Inhibition of RhoA but not ROCK induces chondrogenesis of chick limb mesenchymal cells

Cell shape change and cytoskeletal reorganization are known to be involved in the chondrogenesis. Negative role of RhoA, a cytoskeleton-regulating protein, and its downstream target, Rho-associated protein kinase (ROCK) in the chondrogenesis has been studied in many different culture systems including primary chondrocytes, chondrogenic cell lines, dedifferentiated chondrocytes, and micromass culture of mesenchymal cells. To further investigate the role of RhoA and ROCK in the chondrogenesis, we examined the RhoA-ROCK-myosin light chains (MLC) pathway in low density culture of chick limb bud mesenchymal cells. We observed for the first time that inhibition of RhoA by C3 cell-permeable transferase, CT04, induced chondrogenesis of undifferentiated mesenchymal single cells following dissolution of actin stress fibers. Inhibition of RhoA activity by CT04 was confirmed by pull down assay using the Rho-GTP binding domain of Rhotekin. CT04 also inhibited ROCK activity. In contrast, inhibition of ROCK by Y27632 neither altered the actin stress fibers nor induced chondrogenesis.

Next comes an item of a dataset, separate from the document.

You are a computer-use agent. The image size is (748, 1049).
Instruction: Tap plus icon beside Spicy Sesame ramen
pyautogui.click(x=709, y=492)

In addition, inhibition of RhoA or ROCK did not affect the phosphorylation of MLC. Inhibition of myosin light chain kinase (MLCK) by ML-7 or inhibition of myosin ATPase with blebbistatin dissolved actin stress fibers and induced chondrogenesis. ML-7 reduced the MLC phosphorylation. Taken together, our current study suggests that RhoA uses other pathway than ROCK/MLC in the modulation of actin stress fibers and chondrogenesis. Our data also imply that, irrespective of mechanisms, dissolution of actin stress fibers is crucial for chondrogenesis.